#导入数据
import pandas as pd
data = pd.read_csv('D:/QQ文件夹/金发科技数据十年.csv')
data.head()
#绘制自相关系数图
import matplotlib.pyplot as plt
import numpy as np
import seaborn as sns
plt.figure(figsize=(20, 20)) # 指定绘图对象宽度和高度
colnm = data.columns.tolist() # 列表头
mcorr = data[colnm].corr(method="spearman") # 相关系数矩阵,即给出了任意两个变量之间的相关系数
mask = np.zeros_like(mcorr, dtype=np.bool) # 构造与mcorr同维数矩阵 为bool型
mask[np.triu_indices_from(mask)] = True # 角分线右侧为True
#cmap = sns.diverging_palette(220, 10, as_cmap=True) # 返回matplotlib colormap对象
g = sns.heatmap(mcorr, mask=mask, square=True, annot=True, fmt='0.5f') # 热力图(看两两相似度)
plt.show()
#剔除相关系数过高的几个属性,没有用主成分分析剔除属性是因为后续准确率不高
data = data.drop(['BIAS2','MA8','KDJ_K','BIAS3'],axis=1)
data
#检测缺失值
data.isnull().sum()
#建立属性变量X和类别y
from sklearn.tree import DecisionTreeClassifier
X=data.iloc[:,1:13]
print(X)
y=data['Y']
y.value_counts()#上涨天数1031天,下跌或不变天数1076天
#数据标准化处理,消除量纲,每个数据减去均值再除以标准差
from sklearn.preprocessing import StandardScaler
scaler = StandardScaler()
scaler.fit(X)
X=scaler.transform(X)
X.shape
#分配训练集与测试集
from sklearn import tree
from sklearn.model_selection import train_test_split
import matplotlib.pyplot as plt
train_x,test_x,train_y,test_y= train_test_split(X,y,test_size=0.1,train_size=0.9)
#用信息增益法划分决策树
tree_modela=DecisionTreeClassifier(criterion='entropy',max_depth=3)
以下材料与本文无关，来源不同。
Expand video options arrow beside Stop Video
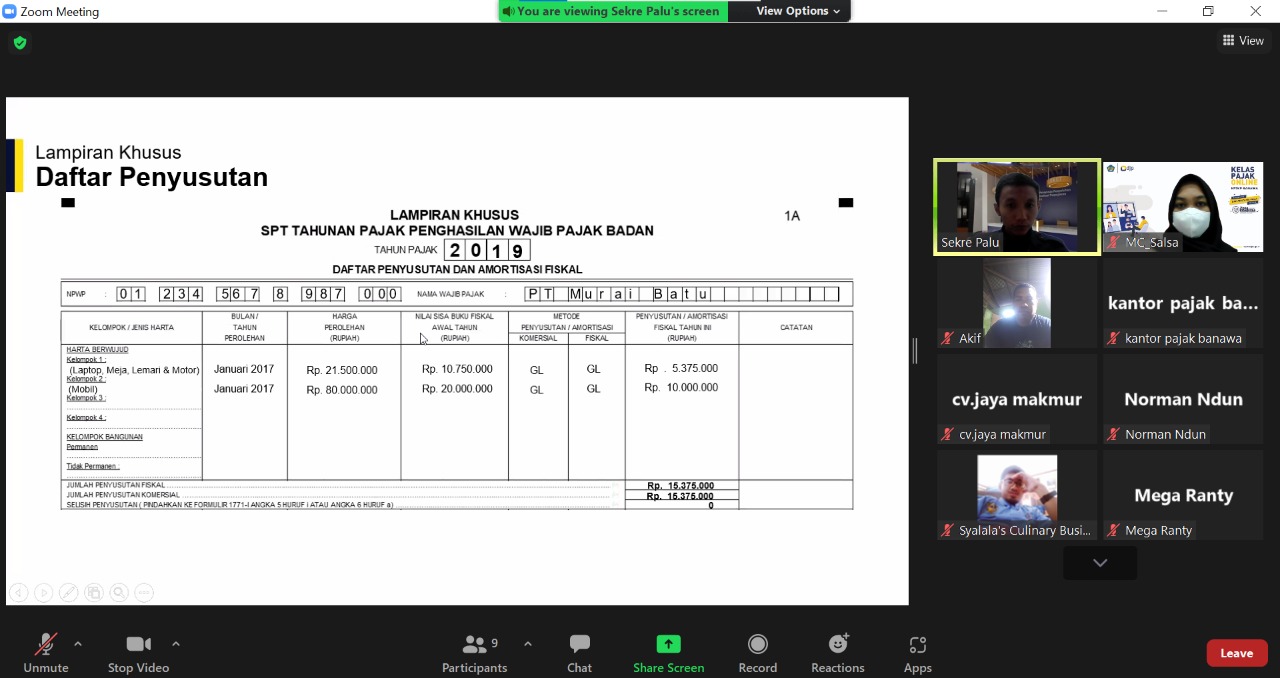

tree_modela.fit(train_x,train_y)
tree.plot_tree(tree_modela,feature_names=name,class_names='01')
plt.show()
#深度改为4,检测分类效果
tree_modeld=DecisionTreeClassifier(max_depth=4)
tree_modeld.fit(train_x,train_y)
tree.plot_tree(tree_modeld,feature_names=name,class_names='01')
plt.show()
tree_modele=DecisionTreeClassifier(criterion='entropy',max_depth=4)
tree_modele.fit(train_x,train_y)
tree.plot_tree(tree_modele,feature_names=name,class_names='01')
plt.show()
#深度为4时分类效果逊于深度为3,可能出现了过拟合现象,通过设置最小叶节点数量为13减少过拟合
tree_modelb=DecisionTreeClassifier(criterion='entropy',max_leaf_nodes=13)
tree_modelb.fit(train_x,train_y)
tree.plot_tree(tree_modelb,feature_names=name,class_names='01')
plt.show()
采用准确率得到的准确率为0.7096,采用F1度量得到的准确率为0.7105
#SVC支持向量机法分类
from sklearn import svm
clf=svm.SVC()
clf.fit(train_x,train_y)
result=clf.predict(test_x)
print(result)
#逻辑回归模型
from sklearn.linear_model import LogisticRegression as LR
lr=LR()
lr.fit(train_x,train_y)
result=clf.predict(test_x)
sc=clf.score(train_x, train_y)
#神经网络模型
from sklearn.neural_network import MLPClassifier
wl=MLPClassifier(solver='lbfgs',alpha=1e-5,hidden_layer_sizes=8,random_state=1)
wl.fit(train_x,train_y)
result=wl.predict(test_x)
sc=wl.score(train_x,train_y)
#K近邻算法 p=1代表用曼哈顿距离度量
from sklearn import neighbors
knn = neighbors.KNeighborsClassifier(n_neighbors=30,weights='uniform', algorithm='auto', leaf_size=30,p=1, metric='minkowski', metric_params=None, n_jobs=1)
knn.fit(train_x, train_y)
#p=2用欧氏距离度量
knn1 = neighbors.KNeighborsClassifier(n_neighbors=30,weights='uniform', algorithm='auto', leaf_size=30,p=2, metric='minkowski', metric_params=None, n_jobs=1)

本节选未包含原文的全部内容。